In her memoir, Women Surrounded by Water, longlisted for a 2024 National Book Critics Circle Award, Coral reflects on Hurricane Maria and the lives splintered in its wake. As she puts it, “You’re not here; you’re not there.”
The memoir hangs together loosely. Details are revealed in glimmers, like light filtered through the trees. Coral’s ex-husband, we learn, hid syringes in the toilet tank, in his shoes; when he leaves, Coral retreats to the shower, where she remains until her fingers are wrinkled. Alternating between English and Spanish, the text reads like a frenzied character study, two poles “pushing against each other.”

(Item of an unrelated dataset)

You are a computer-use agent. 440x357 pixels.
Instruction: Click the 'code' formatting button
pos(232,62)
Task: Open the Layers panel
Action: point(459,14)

Guilt is never far behind. When the storm hits, Coral is in Houston, frantically dialing her mother. “They’re together,” she realizes. “I am the one who is alone.” She isn’t there to see the wreckage: her grandmother’s couch stained brown, her porcelain figurines “beheaded on the floor.”
But Coral doesn’t wallow in self-pity. Drawing from the writers who stirred her, from Sandra Cisneros to Maya Angelou, she resolves to tell her own story, one revelatory and lucid, rooted in all she needed to write. That is how one finds their way, Coral contends, how they “honor the truth.” What emerges is a woman self-possessed, charting her own course. “We don’t think of ourselves as victims,” she says—to live in two places at once, she asserts, is a kind of strength.
Coral left Puerto Rico over a decade ago, but it has never left her. Throughout the book, she evokes her grandmother, aunts, and mother. At one point, she promises to remember them, to make of their story something beautiful, to chronicle “the lives that were not and the ones that could’ve been.”